This week when I went out to kayak, I found I was facing a good wind running right up Loch Melfort. The water was choppy, but the waves weren’t big yet here in Fearnach Bay, and I was committed. So out I went, paddling into the wind.

I tried tucking my chin to help the brow of my hat keep from flipping up, but I was only partially successful. I dug deep and pushed hard, and my kayak shot across the water. I felt strong and alive, and every so often my bow would crash through a series of low waves. I was a pirate-viking-explorer and grinning ear to ear. For a while at least.

Paddling into the wind can certainly make you feel strong and very alive, but it is also hard work. And eventually everybody tires. I got to the edge of the sheltered part of Fearnach Bay, and the uninterrupted wind coming down Loch Melfort hit me. The waves grew larger, and I thought, “Maybe I shouldn’t go quite as far today as I usually go.” My muscles were already a little tired.

I did know the return trip would be easier with the wind behind me, but it wasn’t the trip back that was really concerning. It was the turning around.

My kayak is not a sea kayak. It’s a touring kayak of some sort, and it does not have a waterproof skirt. When I turn my kayak around, there is a long moment when I am broadside to everything. In this long moment, my kayak and I are at our most vulnerable as the wind and waves together push into us in the direction of our least stable axis. This is when I am most likely to capsize. As the wind blew spray into my face, I knew that I was going to have to face that turn at some point, and I knew I should make reverse course when I still had the strength to manage it.

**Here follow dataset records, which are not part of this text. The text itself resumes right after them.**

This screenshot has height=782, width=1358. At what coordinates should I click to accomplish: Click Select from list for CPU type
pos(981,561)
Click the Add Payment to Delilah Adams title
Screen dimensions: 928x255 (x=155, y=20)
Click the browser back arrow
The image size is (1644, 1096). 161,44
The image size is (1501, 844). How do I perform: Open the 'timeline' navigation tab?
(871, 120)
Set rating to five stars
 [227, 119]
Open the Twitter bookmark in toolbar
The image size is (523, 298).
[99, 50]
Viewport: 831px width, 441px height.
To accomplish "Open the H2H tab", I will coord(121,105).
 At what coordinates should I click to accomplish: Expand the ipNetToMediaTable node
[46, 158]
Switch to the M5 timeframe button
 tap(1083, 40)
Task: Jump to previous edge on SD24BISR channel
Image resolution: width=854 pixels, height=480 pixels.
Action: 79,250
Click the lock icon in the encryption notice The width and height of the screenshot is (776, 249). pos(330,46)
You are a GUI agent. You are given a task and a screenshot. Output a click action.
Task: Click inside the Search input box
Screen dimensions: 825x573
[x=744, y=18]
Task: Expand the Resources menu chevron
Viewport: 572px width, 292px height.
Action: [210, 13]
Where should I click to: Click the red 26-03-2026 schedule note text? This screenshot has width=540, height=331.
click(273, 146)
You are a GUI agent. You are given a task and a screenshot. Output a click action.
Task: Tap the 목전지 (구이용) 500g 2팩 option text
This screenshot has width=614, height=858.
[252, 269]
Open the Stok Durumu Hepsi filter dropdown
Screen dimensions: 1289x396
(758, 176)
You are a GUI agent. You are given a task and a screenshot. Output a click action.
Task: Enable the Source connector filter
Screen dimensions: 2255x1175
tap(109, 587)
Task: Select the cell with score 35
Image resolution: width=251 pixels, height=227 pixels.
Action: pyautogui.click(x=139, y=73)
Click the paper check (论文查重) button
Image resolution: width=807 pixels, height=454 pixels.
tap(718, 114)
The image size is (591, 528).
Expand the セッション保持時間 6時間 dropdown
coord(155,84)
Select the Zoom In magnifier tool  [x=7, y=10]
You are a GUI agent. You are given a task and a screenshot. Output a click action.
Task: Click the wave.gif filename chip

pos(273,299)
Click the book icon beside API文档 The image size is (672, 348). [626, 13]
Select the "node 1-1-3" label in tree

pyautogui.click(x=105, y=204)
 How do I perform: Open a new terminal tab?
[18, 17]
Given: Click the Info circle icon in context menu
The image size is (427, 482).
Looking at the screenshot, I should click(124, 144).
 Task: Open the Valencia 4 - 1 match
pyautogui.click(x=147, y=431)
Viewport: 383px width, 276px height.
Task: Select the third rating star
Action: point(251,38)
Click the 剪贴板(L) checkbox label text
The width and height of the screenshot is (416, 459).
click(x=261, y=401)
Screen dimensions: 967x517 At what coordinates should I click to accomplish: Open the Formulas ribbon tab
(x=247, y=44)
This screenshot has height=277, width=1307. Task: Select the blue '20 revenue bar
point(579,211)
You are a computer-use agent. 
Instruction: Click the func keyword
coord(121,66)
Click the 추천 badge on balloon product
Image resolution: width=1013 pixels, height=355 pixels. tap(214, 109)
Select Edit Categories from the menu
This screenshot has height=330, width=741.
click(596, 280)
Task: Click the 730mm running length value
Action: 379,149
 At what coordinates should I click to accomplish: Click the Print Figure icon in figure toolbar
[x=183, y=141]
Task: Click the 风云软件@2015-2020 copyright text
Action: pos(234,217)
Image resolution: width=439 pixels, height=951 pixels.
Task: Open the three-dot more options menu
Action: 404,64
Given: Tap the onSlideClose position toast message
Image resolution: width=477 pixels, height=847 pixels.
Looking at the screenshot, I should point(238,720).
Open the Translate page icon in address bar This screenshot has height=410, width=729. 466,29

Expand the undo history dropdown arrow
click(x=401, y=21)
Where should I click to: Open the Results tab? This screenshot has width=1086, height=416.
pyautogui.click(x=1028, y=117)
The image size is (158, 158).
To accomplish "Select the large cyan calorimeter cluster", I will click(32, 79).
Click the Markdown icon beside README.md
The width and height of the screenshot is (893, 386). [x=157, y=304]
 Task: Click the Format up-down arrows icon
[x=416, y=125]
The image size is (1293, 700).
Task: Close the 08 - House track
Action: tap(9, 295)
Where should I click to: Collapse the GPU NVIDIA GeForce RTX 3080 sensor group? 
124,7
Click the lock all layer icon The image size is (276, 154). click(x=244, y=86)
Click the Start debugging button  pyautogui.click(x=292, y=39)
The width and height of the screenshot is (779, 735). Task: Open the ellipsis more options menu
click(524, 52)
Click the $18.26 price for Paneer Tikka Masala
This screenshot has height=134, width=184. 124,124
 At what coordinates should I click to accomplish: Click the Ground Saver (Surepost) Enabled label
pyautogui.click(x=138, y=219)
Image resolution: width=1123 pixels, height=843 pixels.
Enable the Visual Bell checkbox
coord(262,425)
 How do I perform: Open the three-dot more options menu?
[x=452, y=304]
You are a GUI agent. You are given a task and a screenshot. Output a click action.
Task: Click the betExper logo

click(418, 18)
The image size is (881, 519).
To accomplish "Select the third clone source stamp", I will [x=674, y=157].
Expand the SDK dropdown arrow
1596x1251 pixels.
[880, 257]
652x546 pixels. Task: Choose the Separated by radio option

Turning around is risky any time we find ourselves presented with that choice.  In that long moment where we think “Do I or don’t I?” we are vulnerable to being capsized by the forces of nature and our environment. Voices around us (and within) ask us what we are doing. If that’s not enough, turning around assails not just our direction but our pride. Could I go just a bit further? Is this admitting defeat? It’s a shame to turn around now! For these reasons we sometimes push on past where we should and just go till we can’t go anymore. At that point, the wind inevitably has its way with us and turns us anyway, and with tired arms we are often cast into the waves.

The Bible does not shy away from this moment of vulnerability. There are a myriad of stories of people who got rolled in the turnaround. My favorite one, though, is the story of Elijah found in 1 Kings 19. Elijah has been paddling into the wind for years, battling the idolatry of his nation and its king. Finally, after a moment of miraculous triumph on the top of Mount Carmel where the entire nation decides to turn around, Elijah is broadsided by a threat to his life. In this precarious turning point, the man of God is thrown into waves of fear and despair, and a panicked Elijah flees into the wilderness. None of this is really surprising. It is how God responds to him that is incredible to me.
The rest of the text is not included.